**RECORD LIST**
■ ■ ■ ■ ■ ■ ■

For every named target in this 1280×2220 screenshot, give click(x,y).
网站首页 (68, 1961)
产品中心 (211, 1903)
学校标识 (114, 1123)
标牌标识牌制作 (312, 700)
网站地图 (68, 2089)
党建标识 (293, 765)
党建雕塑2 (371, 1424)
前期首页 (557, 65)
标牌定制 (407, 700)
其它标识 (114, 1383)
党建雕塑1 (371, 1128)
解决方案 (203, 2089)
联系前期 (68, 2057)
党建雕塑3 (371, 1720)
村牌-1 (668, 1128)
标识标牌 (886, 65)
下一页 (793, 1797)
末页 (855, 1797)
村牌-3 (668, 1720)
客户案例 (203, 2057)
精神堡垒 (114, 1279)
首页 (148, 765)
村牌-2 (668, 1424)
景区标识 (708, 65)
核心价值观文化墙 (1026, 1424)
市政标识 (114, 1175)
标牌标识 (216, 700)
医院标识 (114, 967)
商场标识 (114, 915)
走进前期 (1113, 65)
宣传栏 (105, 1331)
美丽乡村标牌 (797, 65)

■ ■ ■ ■ ■ ■ ■

Rename "村牌" to "村名牌" throughout the material above, then write out all of its lines again with nothing else changed.

**EXERCISE ANSWER**
For every named target in this 1280×2220 screenshot, give click(x,y).
网站首页 (68, 1961)
产品中心 (211, 1903)
学校标识 (114, 1123)
标牌标识牌制作 (312, 700)
网站地图 (68, 2089)
党建标识 (293, 765)
党建雕塑2 (371, 1424)
前期首页 (557, 65)
标牌定制 (407, 700)
其它标识 (114, 1383)
党建雕塑1 (371, 1128)
解决方案 (203, 2089)
联系前期 (68, 2057)
党建雕塑3 (371, 1720)
村名牌-1 (668, 1128)
标识标牌 (886, 65)
下一页 (793, 1797)
末页 (855, 1797)
村名牌-3 (668, 1720)
客户案例 (203, 2057)
精神堡垒 (114, 1279)
首页 (148, 765)
村名牌-2 (668, 1424)
景区标识 (708, 65)
核心价值观文化墙 (1026, 1424)
市政标识 (114, 1175)
标牌标识 (216, 700)
医院标识 (114, 967)
商场标识 (114, 915)
走进前期 (1113, 65)
宣传栏 (105, 1331)
美丽乡村标牌 (797, 65)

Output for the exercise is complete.